• _MATERIAL FOR THIS TASK_:
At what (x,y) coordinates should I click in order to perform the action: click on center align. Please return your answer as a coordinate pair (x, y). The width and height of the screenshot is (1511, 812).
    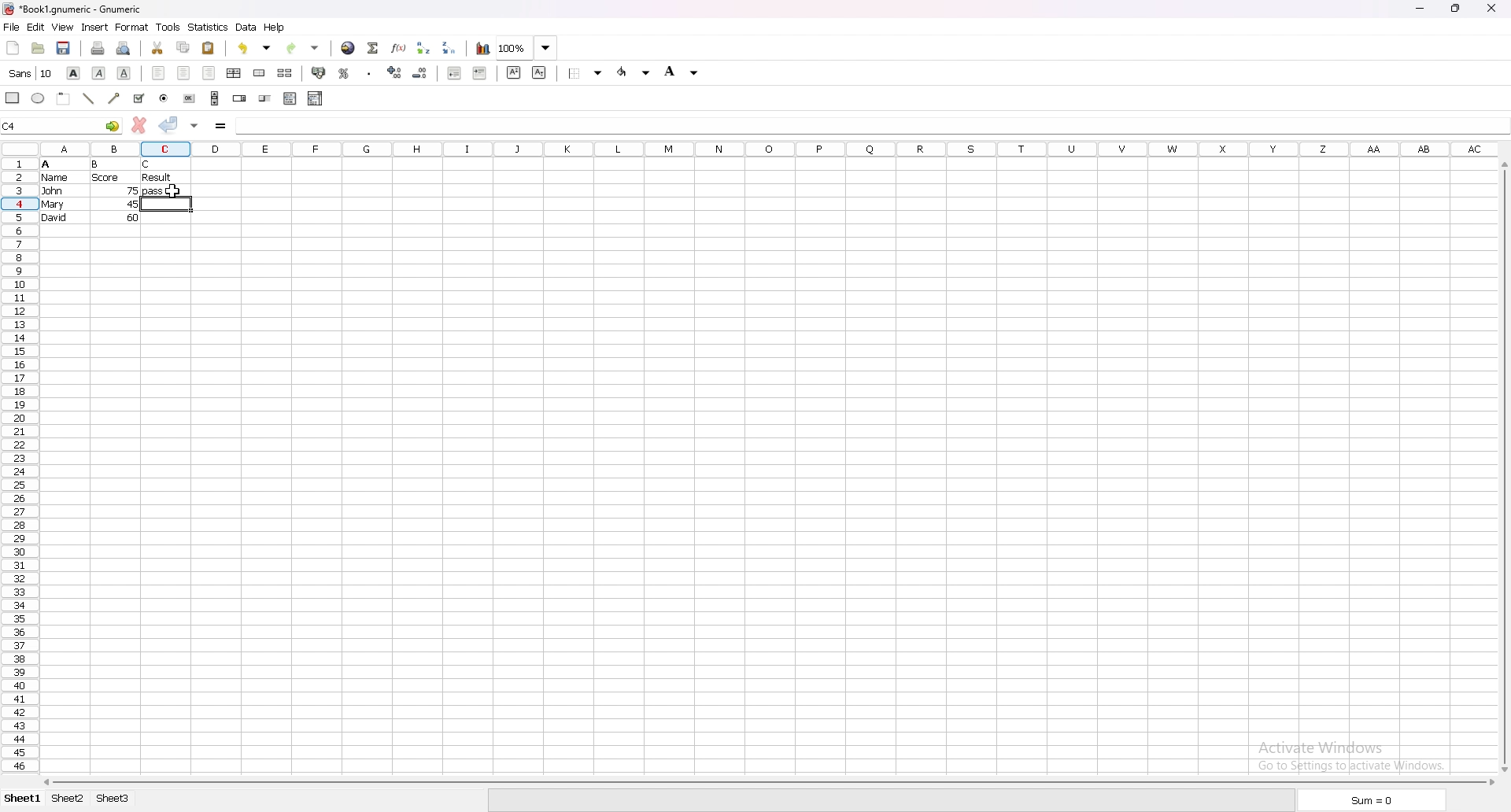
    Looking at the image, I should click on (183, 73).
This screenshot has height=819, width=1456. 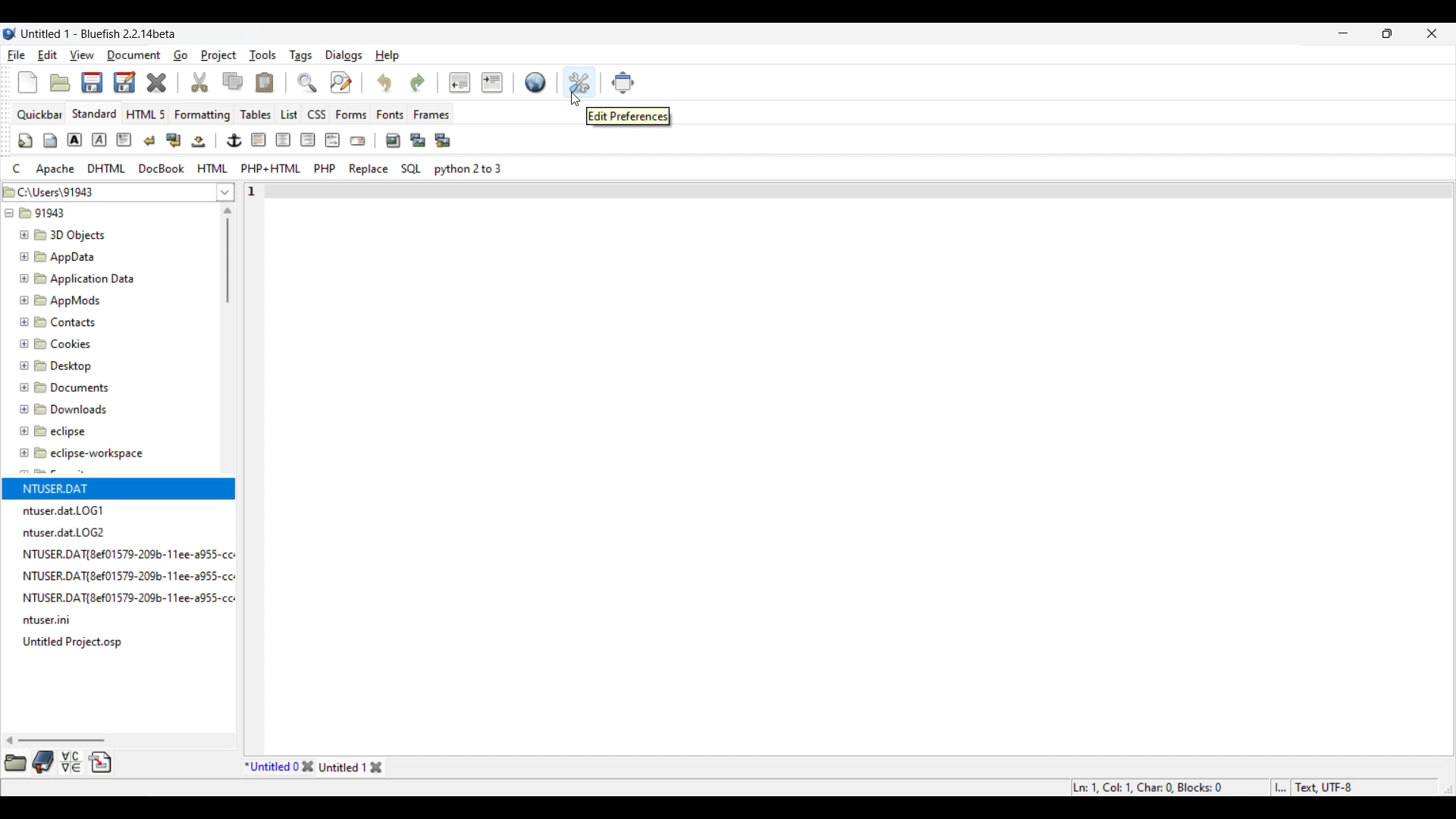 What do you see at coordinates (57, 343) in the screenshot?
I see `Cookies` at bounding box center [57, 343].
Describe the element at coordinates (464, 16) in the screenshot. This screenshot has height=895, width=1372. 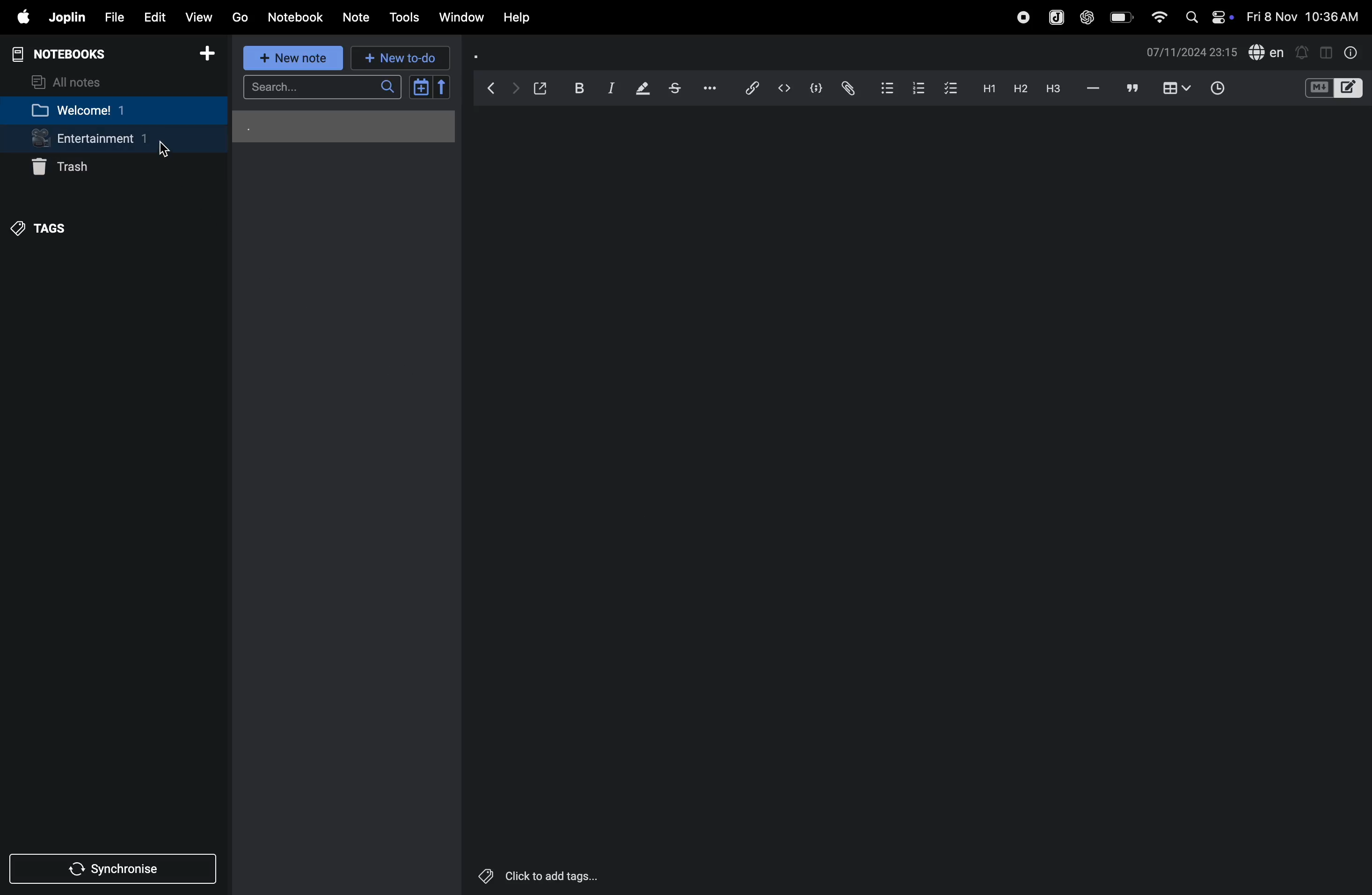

• _TASK INSTRUCTIONS_: Copy the material starting at its first line and ending at the line that contains "Looking at the", with "center align" renamed to "left align" and nothing else altered. Leave the pictures out of your copy.

• _TASK OUTPUT_:
At what (x,y) coordinates should I click in order to perform the action: click on left align. Please return your answer as a coordinate pair (x, y). The width and height of the screenshot is (1511, 812).
    Looking at the image, I should click on (183, 73).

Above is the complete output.